When I setup the new shrimp tank I am planning on doing the same thing


----------



## Garuf (2 Feb 2009)

You do know that only females take on the super blood red colouration? It's very rare for males to be so very red unless they're forcibly bred that way.


----------



## mr. luke (3 Feb 2009)

i have 2 stunning red males, hence my 2-3 ratio in my potential line breeder. but i agree, these 2 are the only blood red males ive noticed out of my hundreds+ of cherry shrimp


----------



## vauxhallmark (3 Feb 2009)

Lovely pictures Mr Luke!

As you didn't put any description by them, is it worth pointing out (for when newcomers to shrimp look at this forum) that the shrimps with little white stripes, and four white dots on the tails in your pictures _aren't _cherry shrimps, but crystal red shrimp (a different species)?

I just think the pics could be confusing, as the title of the thread refers to cherry red shrimps.

Both your cherries and your CRS look great, thanks for the pics.

Mark


----------



## mr. luke (3 Feb 2009)

Done 
and you can also see one of my 'sakura cherry shrimps' on the far left of the last photo  8) 
notice the extra wide line and higher density of red speckling


----------



## andyh (3 Feb 2009)

here are some of my cherry reds as you can see the females are v red!


----------



## Thomas McMillan (3 Feb 2009)

wow, those are the reddest cherry reds i've ever seen!


----------



## Simon D (4 Feb 2009)

Nice pictures, very red shrimp. I've got to get some. where did you get yours?


----------



## mr. luke (4 Feb 2009)

Wow


----------



## LondonDragon (4 Feb 2009)

Those are really amazing cherries Andy  when can I have some???


----------



## louis_last (4 Feb 2009)

WHERE did you get those sakuras?


----------



## andyh (5 Feb 2009)

LondonDragon said:
			
		

> Those are really amazing cherries Andy  when can I have some???



Hopefully soon! I have 5 that deep red colour(females) and 2 males.

I picked them up last yr at a maidenhead aquatics in Derby, they have not had any for a while.
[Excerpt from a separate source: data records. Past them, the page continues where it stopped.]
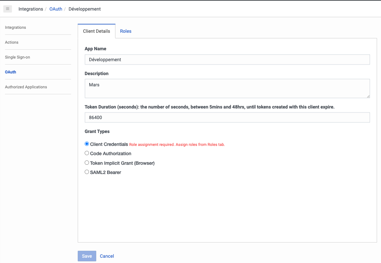Open Authorized Applications sidebar item
381x263 pixels.
coord(26,87)
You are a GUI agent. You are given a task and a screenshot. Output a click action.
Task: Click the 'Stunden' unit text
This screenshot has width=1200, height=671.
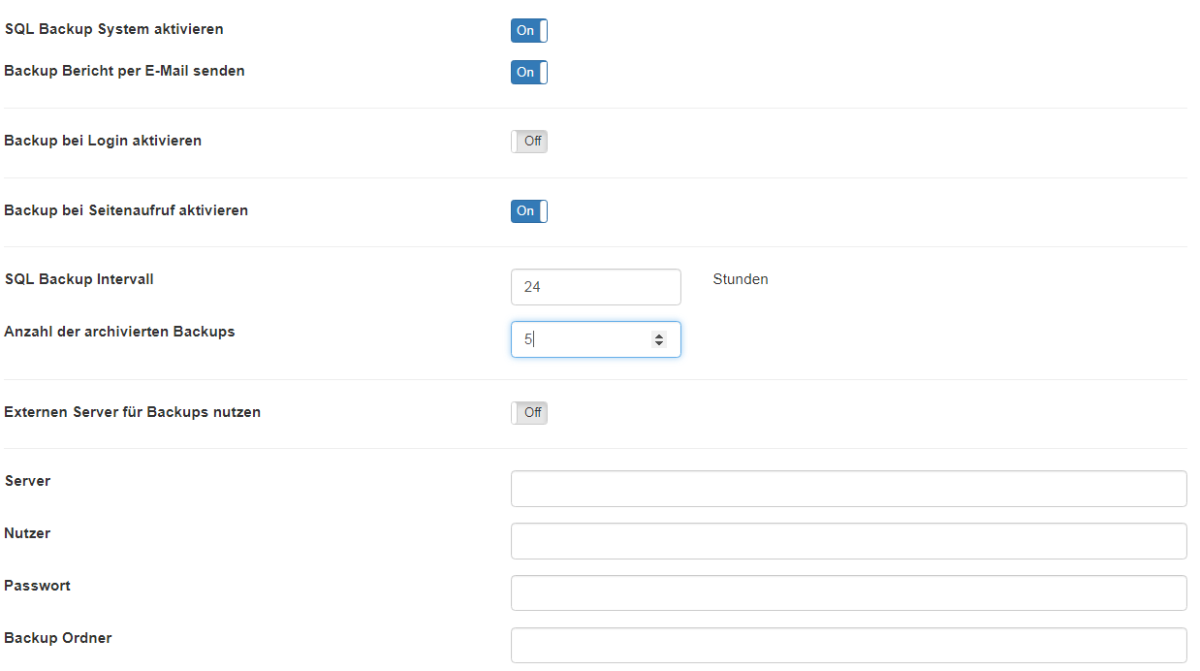741,279
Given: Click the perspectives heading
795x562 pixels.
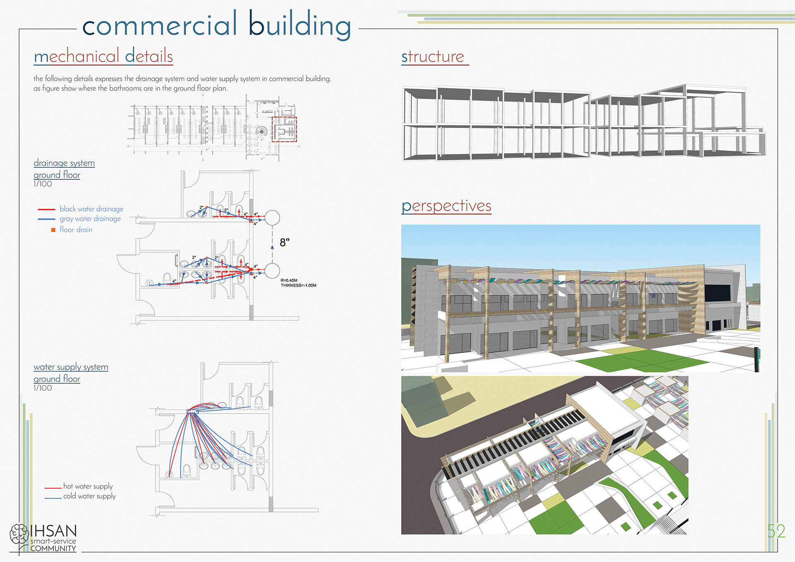Looking at the screenshot, I should pyautogui.click(x=446, y=206).
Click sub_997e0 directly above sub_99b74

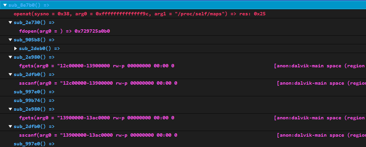click(x=34, y=92)
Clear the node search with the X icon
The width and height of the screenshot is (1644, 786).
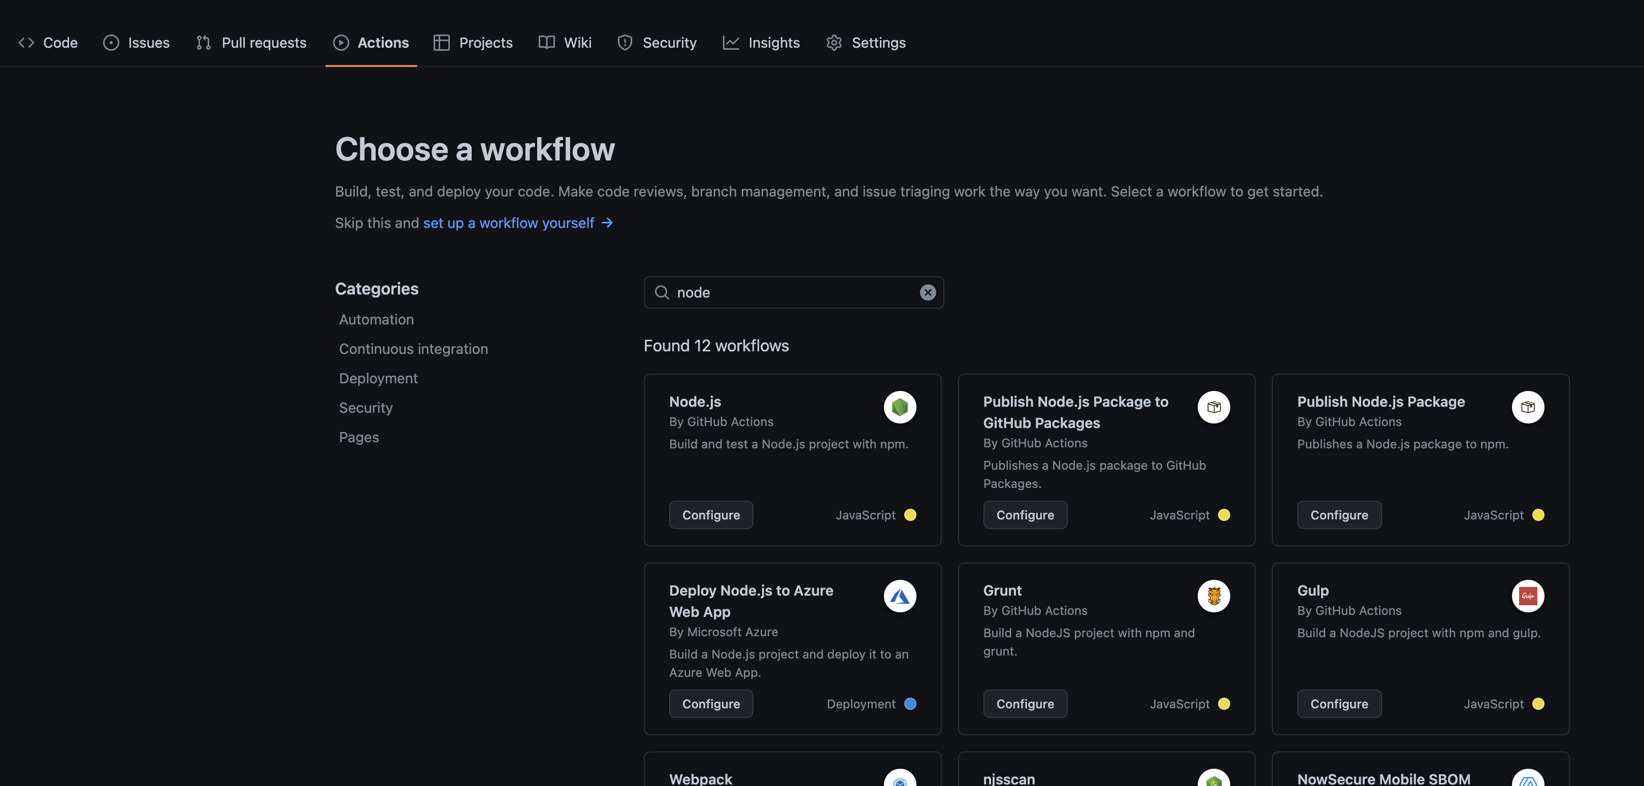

They are the best i have come across and haven't found anymore of that standard! Although i will keep looking!

Andy


----------



## bogwood (5 Feb 2009)

Hi Andy.
Having seen your shrimps on a recent visit, and considering they are under normal  and not color enhancing 
lighting, i must agree they are amongst the best colors i have seen.
Certainly ideal ones to breed from, 

Cheers


----------



## LondonDragon (5 Feb 2009)

My reds varie a lot here an example of two females:


----------



## andyh (5 Feb 2009)

Another pic






Just to see if i can post a video, its worth the wait   





OK VIDEOS DONT WORK!   Was great shrimp Vid!


----------



## George Farmer (5 Feb 2009)

They vary considerably depending on size in my set up.  Starting off pretty translucent to a deep red the larger they are.

They're quite well hidden in my 370 litre amongst the dense planting but I managed to find a 'medium' size shrimp out and about...

edit - Thanks to LondonDragon for these little bezzlers!


----------